I want to disable access to everything except that which is under the various vhosts.
<VirtualHost *:80>
DocumentRoot /var/www/mycompany/websites/corporate
<Directory /var/www/mycompany/websites/corporate>
Order deny,allow
Allow from all
Options FollowSymLinks
</Directory>
</VirtualHost>
<VirtualHost *:80>
DocumentRoot /var/www/mycompany/websites/leisure
<Directory /var/www/mycompany/websites/leisure>
Order deny,allow
Allow from all
Options FollowSymLinks
</Directory>
</VirtualHost>
This has no effect. The problem is when I access the webserver via the IP address, the default scripts run, which is not desired. I want the IP address to show a custom 404 or something.
EDIT | I have re-enabled the 'default' site with the hopes of blocking all access -- excluding of course each of the virtual hosts and their docroots and children.

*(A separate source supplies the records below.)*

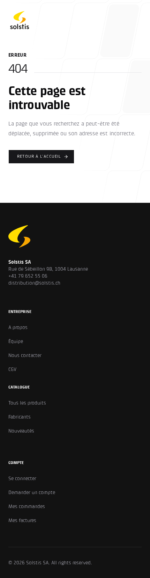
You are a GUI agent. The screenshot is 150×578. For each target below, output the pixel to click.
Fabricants (19, 417)
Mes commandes (26, 506)
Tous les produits (27, 403)
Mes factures (22, 520)
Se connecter (22, 478)
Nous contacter (25, 355)
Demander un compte (31, 492)
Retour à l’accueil (39, 156)
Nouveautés (21, 431)
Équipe (15, 341)
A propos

How would I accomplish this goal???
Your virtualhosts lacks the ServerName which would allow the HTTP request hostname<->Virtualhost mapping.
So, first, add the right Servername on the Virtualhosts.
Then if you want all other names to render a 404 you absolutely need a default virtualhost. This default virtualhost will catch any request using an unrecognized Host header in the HTTP request (so IP based access, or other DNS associated with your IP, or faked host headers).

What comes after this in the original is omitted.